> Text excerpt
----------------
This show was drawn almost exclusively from those three albums, with the exception of crowd-pleasing diversions for "Rocks", "Jailbird" and a gorgeous gospelly rendition of "Movin' on up". The Eden Project is perhaps better suited to some of the summer's more mellow performers, such as Brian Wilson and Air, than the Primals' filthy rock'n'roll. But, even with half the audience picnicking on the grass with their children, they still made the ghostly biomes shudder with their intensity.
"Accelerator" and "Sick City" showcased the Johnny Thunders-style guitar licks of Andrew Innes, resplendent in a white suit and hat that made him look half-pimp, half-preacher. A rabble-rousing "Miss Lucifer" - The Stooges remixed by the Chemical Brothers - blended into "Shoot Speed Kill Light", driven by Mani's propulsive bass; in this setting, "Burning Wheel" sounded more than ever like a post-techno update of Pink Floyd's "Set the Controls for the Heart of the Sun".
----------------
> Parts of the exercise
• a. Copy the passage of the concert review starting with "This show was" and going on through "with their intensity.".
• b. According to the concert review, what made Andrew Innes look half-pimp, half-preacher?
• c. Pick up the concert review after its final sentence and carry it on in the same style.
The lines after this text are not used in any of the tasks.

> Material provided
----------------
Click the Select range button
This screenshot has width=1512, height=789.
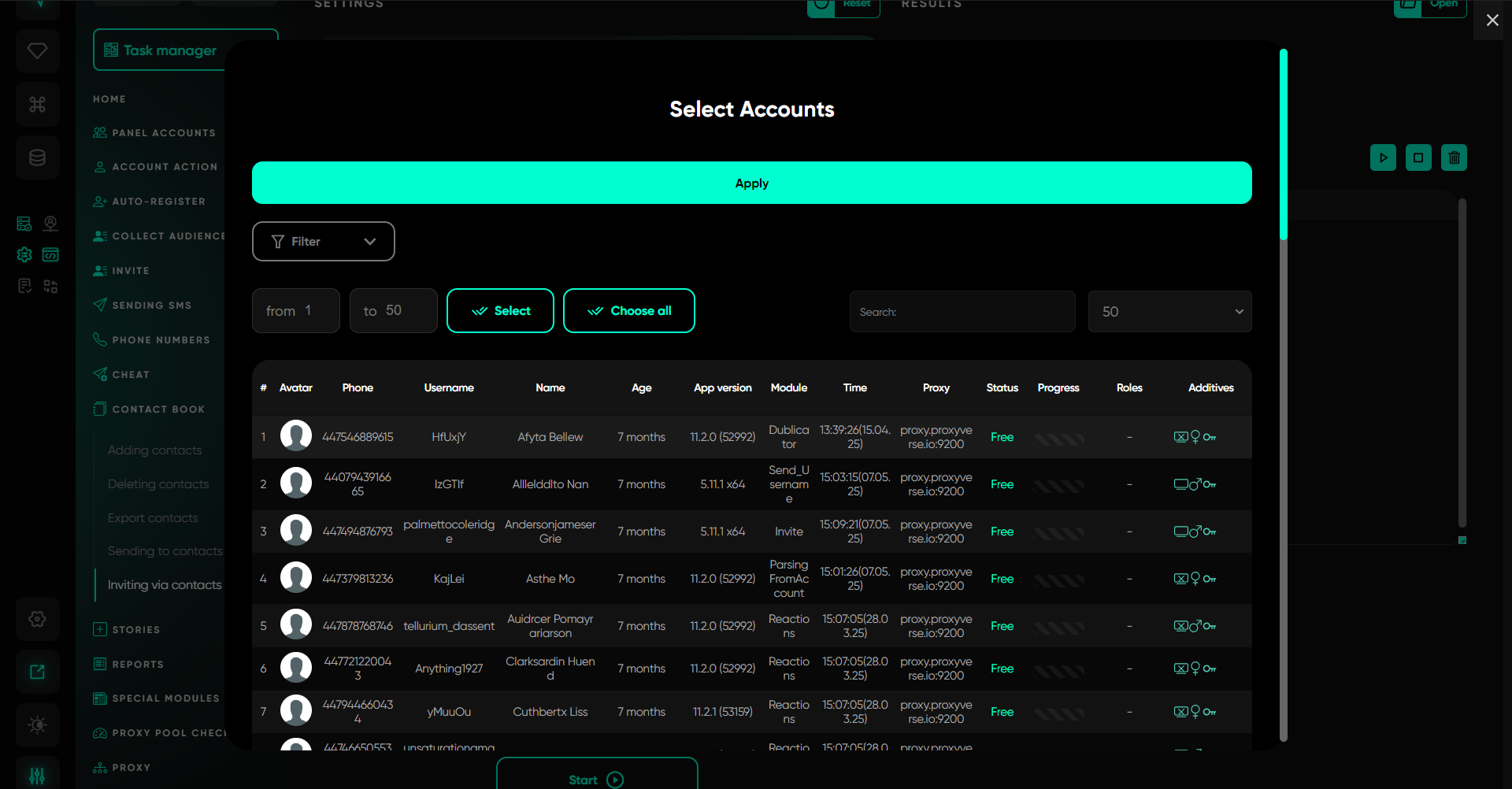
----------------
> Answers by task
• a.
This show was drawn almost exclusively from those three albums, with the exception of crowd-pleasing diversions for "Rocks", "Jailbird" and a gorgeous gospelly rendition of "Movin' on up". The Eden Project is perhaps better suited to some of the summer's more mellow performers, such as Brian Wilson and Air, than the Primals' filthy rock'n'roll. But, even with half the audience picnicking on the grass with their children, they still made the ghostly biomes shudder with their intensity.

• b. He was dressed in a white suit and hat, and the review says this outfit gave him that look.

• c.
The psychedelic jam of "Kill All Hippies" gave Martin Duffy an opportunity to explore his keyboard effects before the motorik rhythm that drives Detroit kicked in, reminding us that there's a powerful dance sensibility underpinning the sound. Best of all, on "Kowalski", a subterranean symphony celebrating speed, and "Swastika Eyes", a perpetual highlight of their live show, the Primals seamlessly amalgamated rock and dance cultures into a pulsating whole. Lights flashed, sirens bleeped, glam-guitar power-chords and funky fuzz-basslines slashed through relentless techno rhythms, and Gillespie howled his sloganeering lyrics, condemning America's "military-industrial illusion of democracy" with snarling, sarcastic fury.